Alea memejamkan matanya dengan rapat, namun sebelum hal tersebut terjadi dering ponsel Erwin berbunyi.
Erwin langsung menarik tubuhnya, kemudian mengambil ponsel yang berada disaku celananya.
Alea bisa bernapas lega setidaknya ia masih mempertahankan semuanya, didalam hati Alea terus mengguman memanggil nama Herdy berkali-kali.
Entah membahas Erwin tengah serius dalam obrolannya, Alea sama sekali tak peduli, bahkan jika berbicara dengan wanita pun Alea tak akan cemburu.
Itu bahkan akan bagus untuknya nanti, melepaskan Erwin adalah salah satu list yang ada diotak Alea.
Selesai menjelaskan banyak hal, Erwin kemudian menutup sambungan teleponnya melirik sekilas kearah Alea.
"Maaf lama," ucapnya.
Alea hanya tersenyum kemudian memberikan kode, jika dirinya baik-baik saja dan tak mempermasalahkannya sama sekali.
Erwin segera menyalakan mesin mobilnya, segera menuju apotik yang besar untuk membeli obat calon mertuanya.
***
Tanpa Alea ketahui ada sesuatu hal yang terjadi antara Erwin dan Hamzah sang ayah, termasuk semua pekerjaan rahasianya.
Wajah tampan Erwin dan sikap lembutnya seolah menutupi semua sikapnya saat ini.
Erwin sedang memakai topeng, ia menjelma seperti malaikat penolong.
Berusaha untuk mengambil hati Alea namun suatu saat ini lelaki yang tengah menyamar sebagai malaikat pun akan membuka topengnya.
Selama perjalanan banyak hal yang Erwin tanyakan, entah itu hanya sekedar makanan favorit Alea atau warna kesukaannya.
Alea menjawab semua pertanyaan Erwin sebaik mungkin, dan tentunya Alea pun bertanya banyak kepada Erwin.
Kini keduanya telah tiba di apotik, Alea segera meminta resep yang sama kemudian Erwin membayarnya.
"Aku bawa uang kok," kata Alea.
Erwin tersenyum kemudian mengusap bahu Alea dengan lembuat.
"No problem," lirihnya.
Alea hanya mengucapkan terima kasih, apalagi selain itu yang Alea ucapkan.
Kenapa orang sebaik Erwin sangat sulit untuk Alea selami, pikirannya itu selalu saja tertuju kepada Herdy sang mantan kekasih yang Alea putuskan secara sepihak melalui hatinya.
Kini Erwin segera menuntun Alea membawanya masuk ke dalam mobil.

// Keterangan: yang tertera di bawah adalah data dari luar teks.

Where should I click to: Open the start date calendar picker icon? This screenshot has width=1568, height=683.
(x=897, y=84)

"Mau makan dulu?" tawar Erwin.
Alea mengeleng pelan, kemudian membuka suaranya.
"Ayah lagi nunggu di rumah, obatnya kan mesti diminum sekarang,"
Erwin pun menepuk pelipisnya, kenapa ia melupakan Hamzah dan malah mengajak Alea makan.
"Lain kali ya,"
"Siap, aku tunggu," kekeh Erwin.
Mobil pun kini melaju membawa Alea untuk pulang ke rumah, sementara kini suasa menjadi hening.

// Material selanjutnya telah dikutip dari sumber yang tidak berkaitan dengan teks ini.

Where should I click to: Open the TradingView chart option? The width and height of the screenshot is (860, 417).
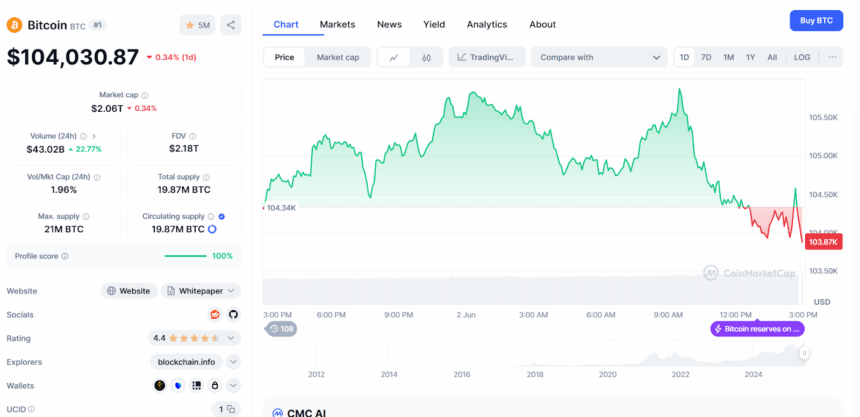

Erwin dengan rencananya, pun dengan Alea yang bingung harus bersikap seperti apa.
"Macet,"
"Hmm."
Erwin melihat ponselnya kemudian, membalas pesan yang terlihat sangat penting.

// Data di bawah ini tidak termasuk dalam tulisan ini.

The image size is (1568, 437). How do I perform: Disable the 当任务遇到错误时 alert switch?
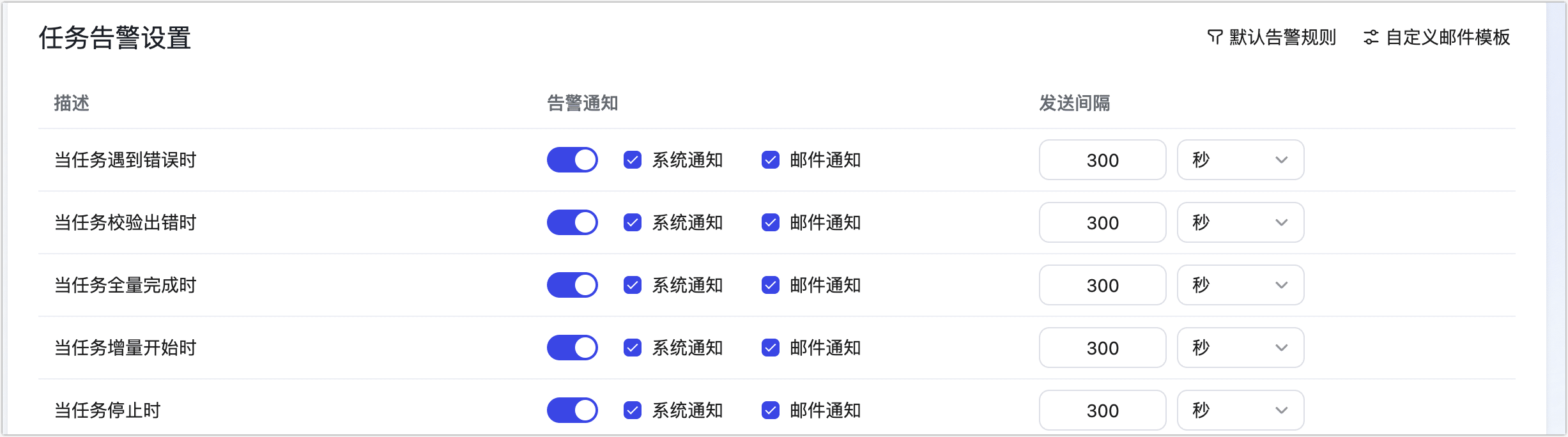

Tak lama kemudian Erwin menerima panggilan telepon, sesekali Erwin memakai bahasa jepang membuat Alea hanya mengerutkan keningnya.
Tak ada hal yang Alea curigai sedikit pun, Erwin mempunyai perusahaan dan wajar saja jika koneksinya banyak.
"Sorry.."
Alea hanya mengeleng sambil tersenyum, untuk apa meminta maaf toh jalanan juga macet dan Erwin menerima panggilan telepon itu ketika mobil berhenti bukan tengah melaju.
Erwin kembali bertanya, lelaki itu memberanikan diri untuk melawak.
Namun lagi-lagi Alea hanya tersenyum simpul, menanggapi lawakan Erwin dengan senyuman merekahnya.
Mungkin pertemuan pertama Erwin dan Alea seperti sedang di setting dan itu benar, namun Alea tak menyadarinya, yang Alea tau Erwin adalah sosok yang mendekati dirinya dari dua bulan lalu.
Tapi keberadaanya sering kali Alea tolak, semua yang berawal dari yang tak baik akan terjalin pun dengan tak baik-baik saja kedepannya, motto hidup Alea.